# RECORDS SHOWN
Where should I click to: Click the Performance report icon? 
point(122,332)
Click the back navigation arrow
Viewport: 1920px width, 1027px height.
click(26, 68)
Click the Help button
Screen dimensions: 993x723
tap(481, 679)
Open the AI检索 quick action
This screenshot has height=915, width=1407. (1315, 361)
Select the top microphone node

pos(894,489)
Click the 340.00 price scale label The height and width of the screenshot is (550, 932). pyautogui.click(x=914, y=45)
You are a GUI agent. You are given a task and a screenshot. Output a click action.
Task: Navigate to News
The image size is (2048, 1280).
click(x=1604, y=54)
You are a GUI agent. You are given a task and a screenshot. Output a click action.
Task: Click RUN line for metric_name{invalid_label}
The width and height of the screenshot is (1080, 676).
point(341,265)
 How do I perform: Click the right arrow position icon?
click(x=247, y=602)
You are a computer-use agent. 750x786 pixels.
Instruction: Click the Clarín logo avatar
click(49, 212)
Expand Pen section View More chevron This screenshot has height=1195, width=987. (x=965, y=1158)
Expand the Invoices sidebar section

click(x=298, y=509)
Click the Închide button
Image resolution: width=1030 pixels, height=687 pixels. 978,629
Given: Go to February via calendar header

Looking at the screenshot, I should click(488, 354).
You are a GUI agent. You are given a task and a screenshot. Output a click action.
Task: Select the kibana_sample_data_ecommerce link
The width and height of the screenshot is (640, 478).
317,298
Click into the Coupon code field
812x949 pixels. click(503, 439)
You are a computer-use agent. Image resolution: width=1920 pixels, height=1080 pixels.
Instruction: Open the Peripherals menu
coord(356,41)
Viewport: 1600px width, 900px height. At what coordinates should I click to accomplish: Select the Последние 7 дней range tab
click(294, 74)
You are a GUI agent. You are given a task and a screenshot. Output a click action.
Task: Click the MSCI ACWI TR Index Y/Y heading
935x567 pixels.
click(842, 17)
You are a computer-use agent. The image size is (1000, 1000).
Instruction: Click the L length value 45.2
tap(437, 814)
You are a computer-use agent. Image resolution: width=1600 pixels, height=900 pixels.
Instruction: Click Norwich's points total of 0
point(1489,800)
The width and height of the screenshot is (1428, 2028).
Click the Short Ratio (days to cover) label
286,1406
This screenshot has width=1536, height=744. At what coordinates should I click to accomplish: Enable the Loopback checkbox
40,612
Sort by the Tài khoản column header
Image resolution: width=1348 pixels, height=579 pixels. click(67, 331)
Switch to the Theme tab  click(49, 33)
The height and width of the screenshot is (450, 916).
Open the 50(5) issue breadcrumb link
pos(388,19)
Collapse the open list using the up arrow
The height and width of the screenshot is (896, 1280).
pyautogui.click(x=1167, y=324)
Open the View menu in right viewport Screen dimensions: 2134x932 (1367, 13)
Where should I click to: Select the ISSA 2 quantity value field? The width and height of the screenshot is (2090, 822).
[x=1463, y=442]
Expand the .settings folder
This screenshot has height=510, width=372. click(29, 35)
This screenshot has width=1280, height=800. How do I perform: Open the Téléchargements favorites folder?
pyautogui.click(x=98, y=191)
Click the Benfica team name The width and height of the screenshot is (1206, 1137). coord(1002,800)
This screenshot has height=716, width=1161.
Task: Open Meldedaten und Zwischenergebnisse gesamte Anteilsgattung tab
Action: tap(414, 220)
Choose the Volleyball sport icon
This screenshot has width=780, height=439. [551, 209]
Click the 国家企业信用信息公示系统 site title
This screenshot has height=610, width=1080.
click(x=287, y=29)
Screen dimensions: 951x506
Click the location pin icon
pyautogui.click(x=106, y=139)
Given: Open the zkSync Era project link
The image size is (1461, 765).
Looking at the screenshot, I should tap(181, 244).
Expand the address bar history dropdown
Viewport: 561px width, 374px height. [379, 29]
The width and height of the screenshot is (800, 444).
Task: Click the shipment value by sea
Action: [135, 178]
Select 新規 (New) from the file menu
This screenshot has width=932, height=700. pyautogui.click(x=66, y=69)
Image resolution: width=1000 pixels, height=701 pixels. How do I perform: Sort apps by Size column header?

# REQUIREMENTS
Put the entries between the lines holding "The height and width of the screenshot is (450, 916)." and "pyautogui.click(x=98, y=191)", inclusive, into a Markdown table with the columns Row and Line, giving each line its row number and leaving out any blank lines.

# THE ANSWER
| Row | Line |
|---|---|
| 1 | The height and width of the screenshot is (450, 916). |
| 2 | Open the 50(5) issue breadcrumb link |
| 3 | pos(388,19) |
| 4 | Collapse the open list using the up arrow |
| 5 | The height and width of the screenshot is (896, 1280). |
| 6 | pyautogui.click(x=1167, y=324) |
| 7 | Open the View menu in right viewport Screen dimensions: 2134x932 (1367, 13) |
| 8 | Where should I click to: Select the ISSA 2 quantity value field? The width and height of the screenshot is (2090, 822). |
| 9 | [x=1463, y=442] |
| 10 | Expand the .settings folder |
| 11 | This screenshot has height=510, width=372. click(29, 35) |
| 12 | This screenshot has width=1280, height=800. How do I perform: Open the Téléchargements favorites folder? |
| 13 | pyautogui.click(x=98, y=191) |